И испугался.
Он приблизился к Ниночке, и та, глядя на него с ненавистью, стала отступать назад, шаг за шагом, забыв, что сзади начинается лестница. Пораненная рука ее саднила с новой силой, но она почти не чувствовала этого – все ее внимание было направлено на Келлу, который, наконец, понял, что к крови на ее ладони он не имеет отношения.
Однако его внезапный страх прогнал ненависть.
– Стой! – крикнул он. А Нина все равно сделала еще один шаг назад и, чуть не оступившись, едва не упала, но Келла вовремя подхватил ее. Второй раз за день.
И притянул к себе, а она не отбивалась.
– Что с рукой? – спросил он, зло глядя на девушку.
– Порезалась, – ответила она почти с вызовом.
– Обо что?
– Об зеркало.
«Идиотка», – говорил его взгляд.
«Ублюдок», – отвечал ее.
«Ненавижу».
«Я сильнее».
Келла вдруг прижал девушку к стене, опираясь на костяшки одной руки чуть выше ее головы, а пальцами другой проводя по ее щеке, скуле, дотрагиваясь до полуоткрытых манящих губ, чувствуя горячее и отчего-то частое дыхание. Нина подалась чуть вперед и едва уловимо коснулась своими губами его губ. Мимолетом. С вызовом. Глядя ему в лицо, не мигая и не переводя взгляд.
У Келлы окончательно сорвало крышу. Он внезапно стянул с ее волос резинку, позволяя им тяжелыми волнами упасть на плечи, и, не понимая, что делает, запустил пальцы в пряди на макушке, заставляя Нину высоко поднять голову. И целовать начал не с губ, а с напряженной шеи, слегка прикусывая кожу. Ему было плевать, что на шее ее могут остаться следы, а Нина совсем позабыла о гордости, полностью отдаваясь накрывшему с головой желанию быть предельно близко с этим человеком.
Они оба не понимали, что за сумасшествие на них нашло, но не могли остановиться – как тогда, около дома Эльзы Власовны.
Нина заставила Келлу приподнять голову и первой поцеловала его, обхватив руками лицо: жадно, властно, даже немного грубовато для хрупкой девушки, а он тотчас перехватил инициативу, не желая оставаться на вторых ролях.
В их внезапном, но долгом поцелуе не было трепетности, мягкости и неспешности. Напротив, он был жарким, терзающим и даже каким-то злым, почти безумным, таким, что язык начинал неметь, и губы слегка саднило, и все на свете становилось безразличным – кроме этого момента.
Ярость против ярости. Ненависть против ненависти. Любовь против любви.
Они целовались с исступлением, не в силах остановиться, пытаясь перебороть друг друга, вымещая всю свою накопившуюся злость и горечь. И страсть – непонятно откуда взявшуюся страсть, перетянувшую им горло и заставлявшую часто дышать.
Нина тихо вскрикнула от укуса в шею, в котором болезненность перемешалась с притягательным наслаждением, – Келла перестарался, и в ответ укусила его за губу, срывая с парня последние запреты, и он потянул водолазку девушки вверх, не прекращая целовать, прижимая к стене.

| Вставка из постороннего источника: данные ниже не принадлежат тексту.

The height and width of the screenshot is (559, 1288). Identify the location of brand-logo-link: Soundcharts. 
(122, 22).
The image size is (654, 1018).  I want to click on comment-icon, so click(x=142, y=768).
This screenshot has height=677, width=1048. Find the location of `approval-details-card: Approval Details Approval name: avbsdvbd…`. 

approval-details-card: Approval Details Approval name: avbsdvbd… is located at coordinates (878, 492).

Чем могло все закончиться, неизвестно – Нине и Келле помешал телефонный звонок: настойчивый и громкий. Музыка «На краю» ворвалась в единственного свидетеля их неистовых объятий – тишину.
И они словно пришли в себя – мгновенно отстранились друг от друга, и Ефим полез в карман джинсов, чтобы найти разрывающийся мобильник.

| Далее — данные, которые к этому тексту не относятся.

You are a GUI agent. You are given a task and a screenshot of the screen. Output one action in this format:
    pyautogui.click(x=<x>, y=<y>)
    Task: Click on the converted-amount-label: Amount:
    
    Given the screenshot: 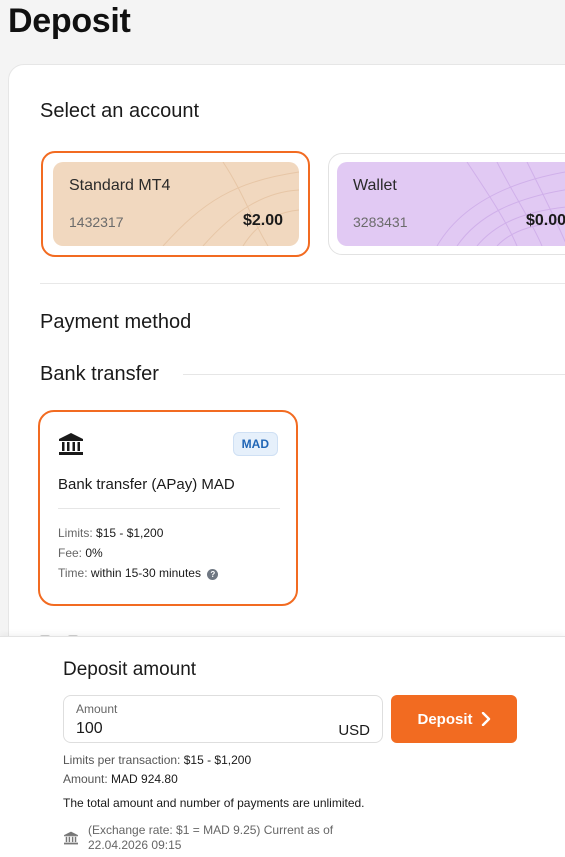 What is the action you would take?
    pyautogui.click(x=86, y=779)
    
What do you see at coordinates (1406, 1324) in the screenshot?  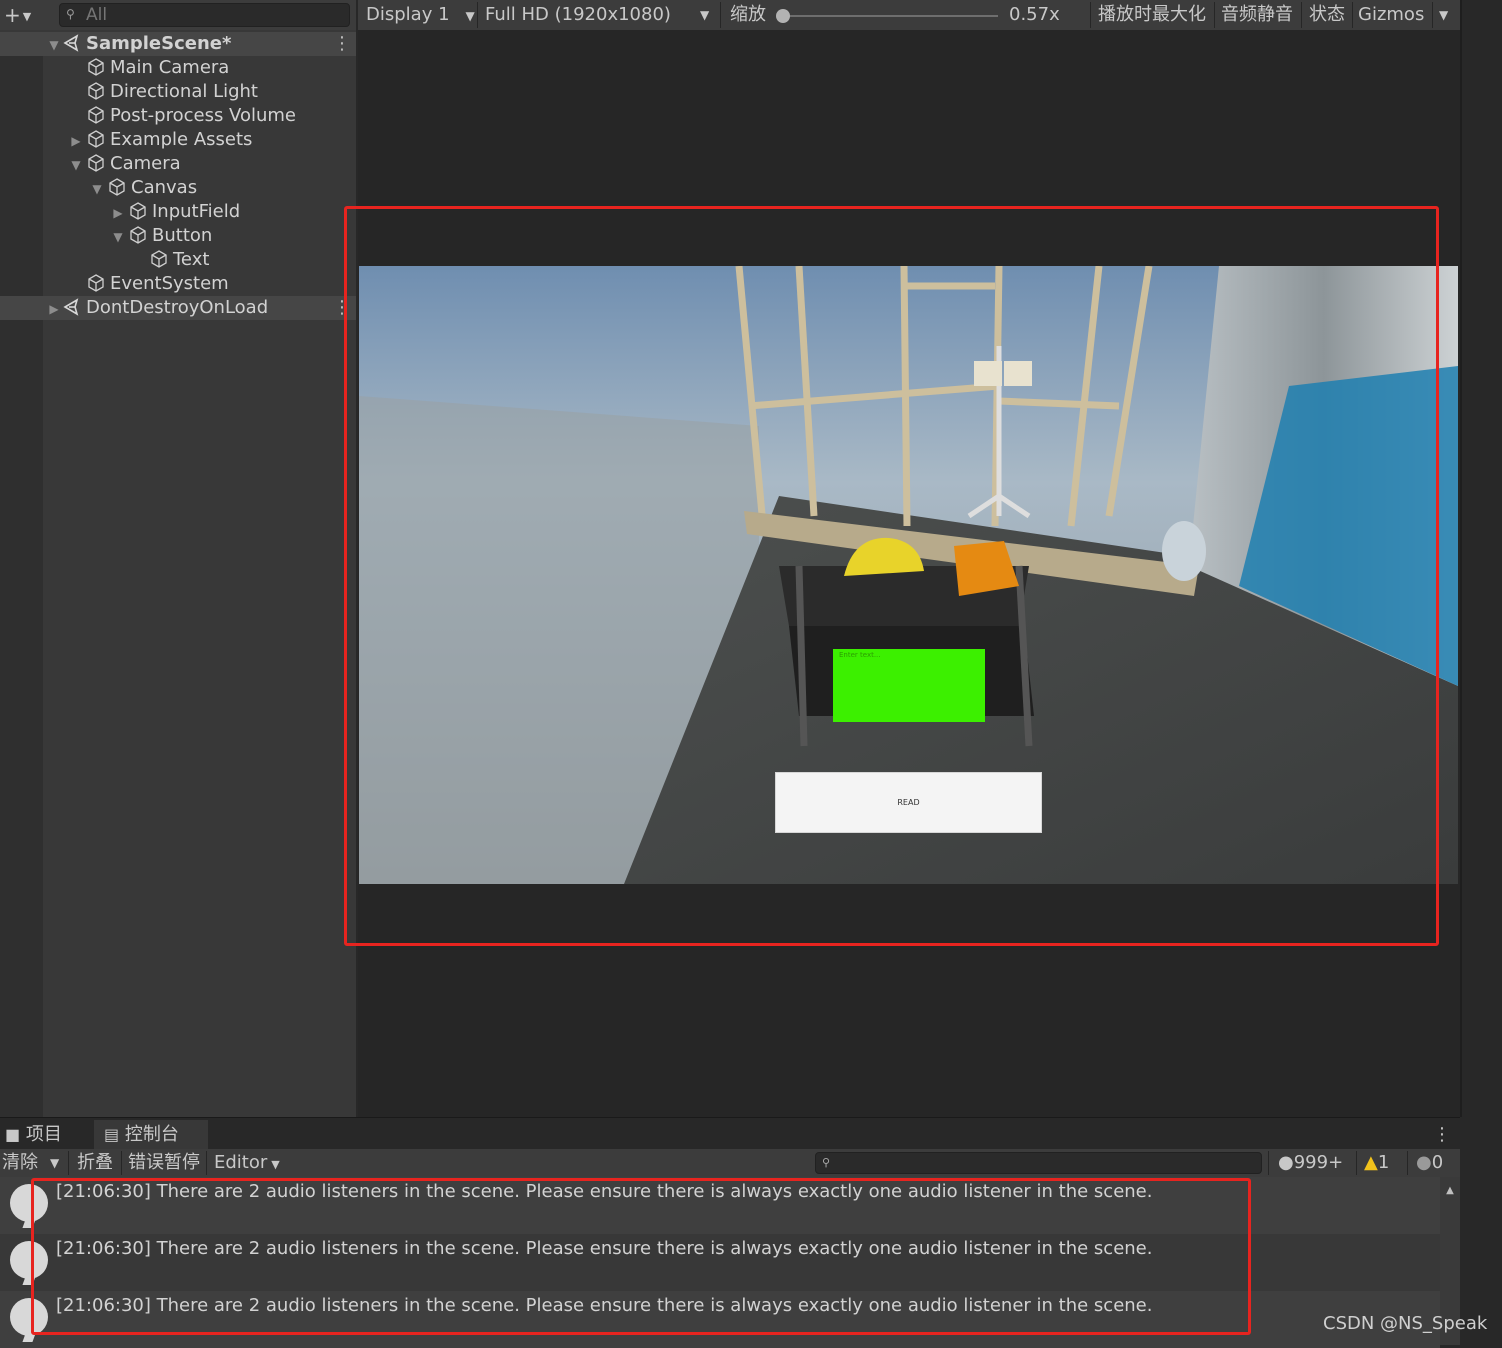 I see `watermark-text: CSDN @NS_Speak` at bounding box center [1406, 1324].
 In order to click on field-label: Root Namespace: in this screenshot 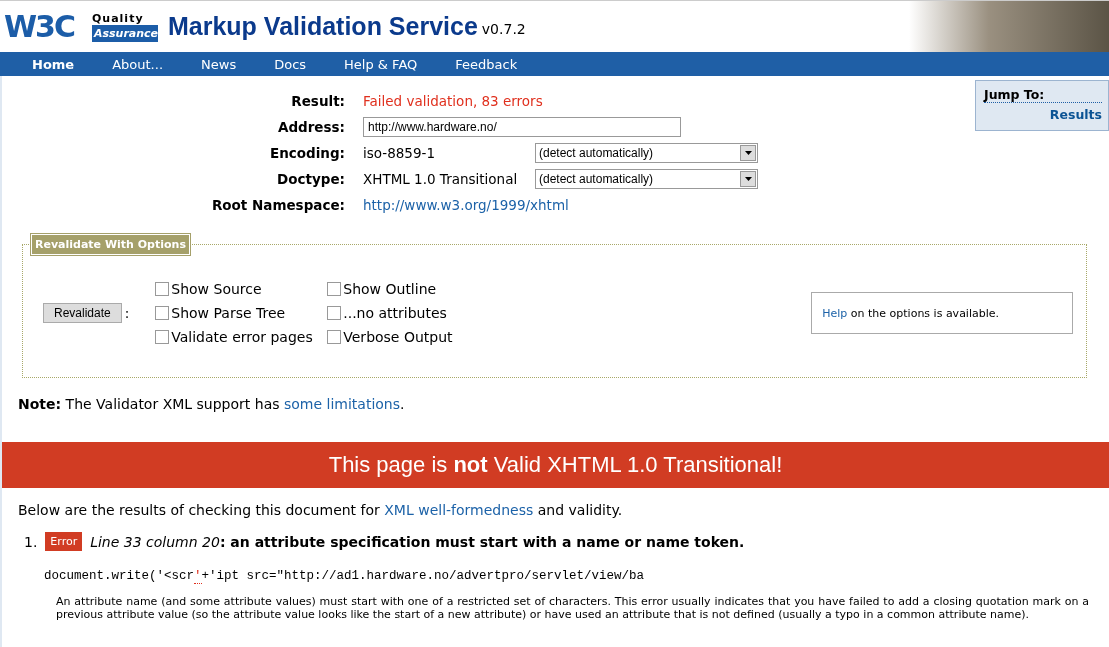, I will do `click(278, 206)`.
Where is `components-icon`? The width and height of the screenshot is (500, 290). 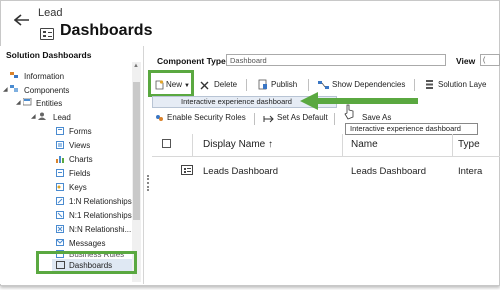 components-icon is located at coordinates (14, 88).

– Сейчас буду, – сказал он недовольным тоном, пытаясь выровнять дыхание.
– За мной, – буркнул он Журавлю, открывая дверь, за которой уже стояла та самая девушка в его черно-красной клетчатой рубашке с телефоном в руках – видимо, и звонила тоже она.
– Что случилось, Фим? – спросила она, удивленно поглядывая на Нинку. – Ты где так долго был?
– С друзьями в баре, – отмахнулся тот и оглянулся на блондинку, которая все же зашла следом за ним. – На кухню, – велел он ей и обратился уже к девушке:
– Оставь нас. Иди спать.
Та пожала плечами и скрылась в гостиной, которая, видимо, и служила ей спальней.
Келла прошел на кухню, включил свет, распахнул настежь окно и тотчас закурил. Нервничал.
Поморщившись, Нина села на табуретку. Сигаретный дым ее раздражал, но сейчас она была не в том положении, чтобы что-то говорить хозяину квартиры. Да и вообще, голова ее все еще слегка кружилась. Но оба они постарались забыть о том, что только что произошло на площадке. Хотя их сердца не забывали – все еще бешено бились.
– Ты дура? – прямо спросил Келла, выдыхая дым.